(Records provided):
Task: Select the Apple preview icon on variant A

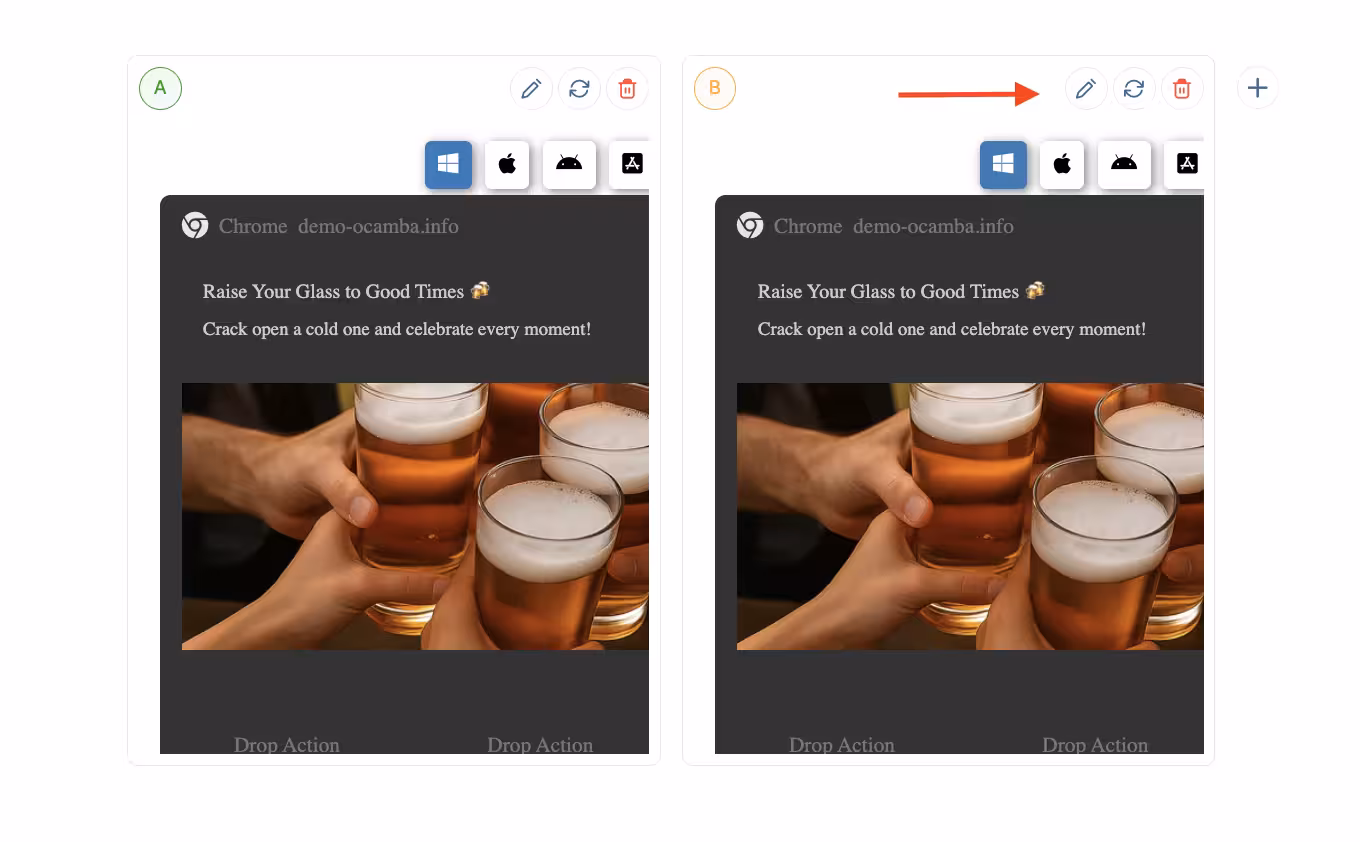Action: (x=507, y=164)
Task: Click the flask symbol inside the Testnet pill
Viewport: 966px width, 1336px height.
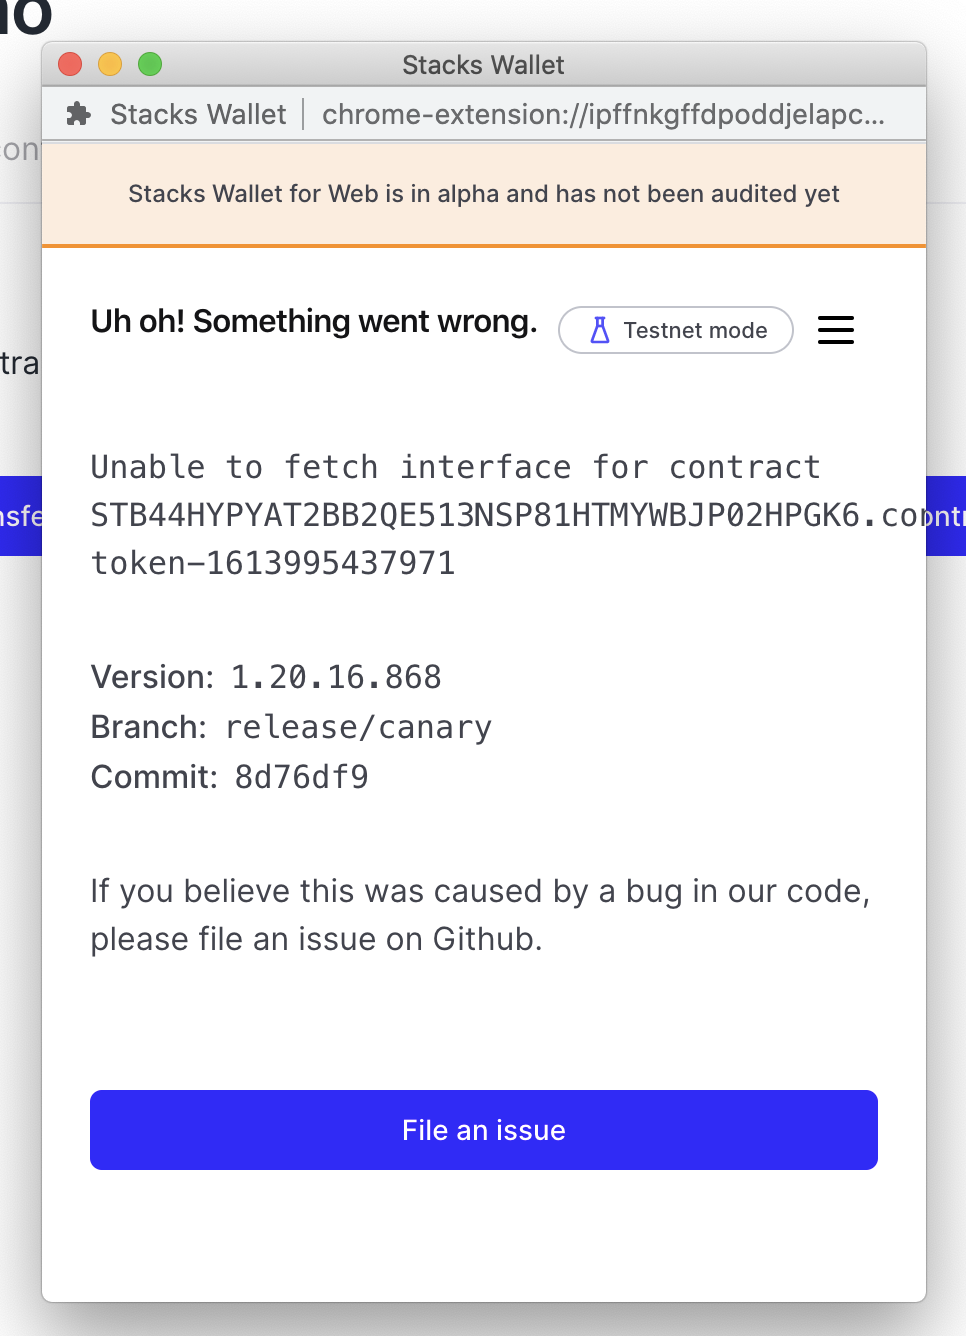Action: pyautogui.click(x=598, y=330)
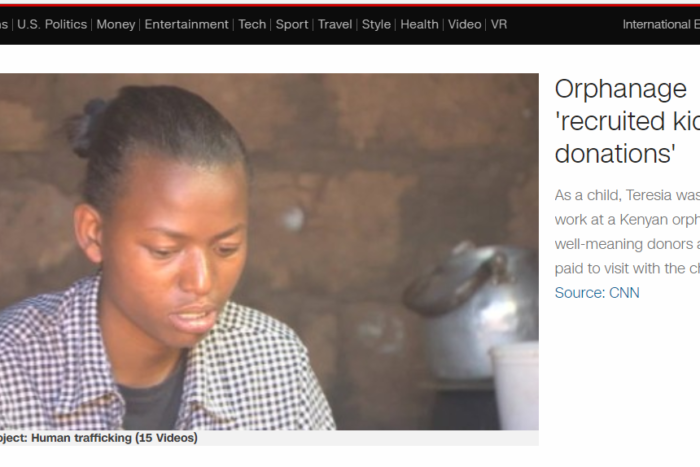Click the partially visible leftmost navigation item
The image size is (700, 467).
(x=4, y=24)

...

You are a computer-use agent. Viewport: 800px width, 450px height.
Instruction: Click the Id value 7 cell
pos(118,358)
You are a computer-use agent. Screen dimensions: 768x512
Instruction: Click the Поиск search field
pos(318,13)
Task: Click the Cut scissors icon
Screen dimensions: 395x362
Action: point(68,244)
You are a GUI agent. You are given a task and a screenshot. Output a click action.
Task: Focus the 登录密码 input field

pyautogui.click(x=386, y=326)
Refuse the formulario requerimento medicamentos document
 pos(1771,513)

---

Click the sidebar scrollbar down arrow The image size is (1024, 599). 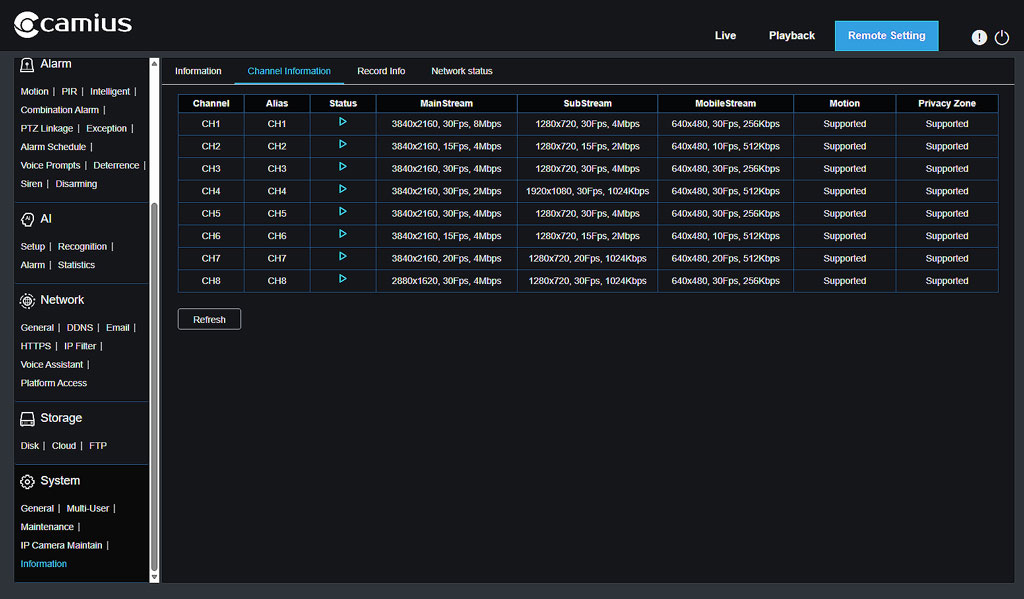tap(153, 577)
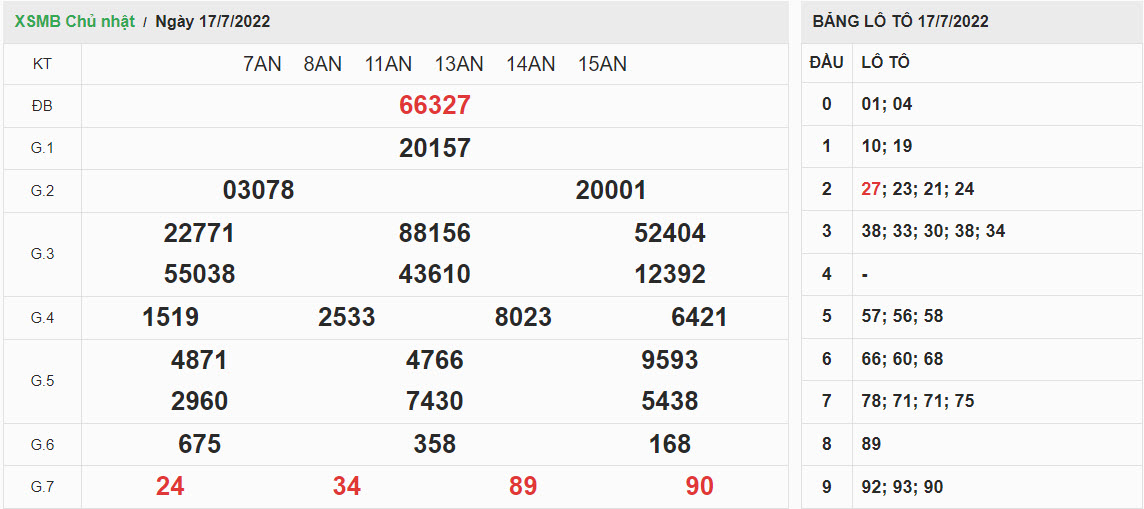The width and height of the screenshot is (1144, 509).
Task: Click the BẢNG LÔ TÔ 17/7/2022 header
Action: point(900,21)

(What you need to do): The word "agent" may appear in several lines of the data; copy every line where it does.

(Exercise output):
You are a computer-use agent. Viewport: 800px width, 450px height.
You are a computer-use agent. Screen dimensions: 768x512
You are a GUI agent. You are given a task and a screenshot. Output a click action.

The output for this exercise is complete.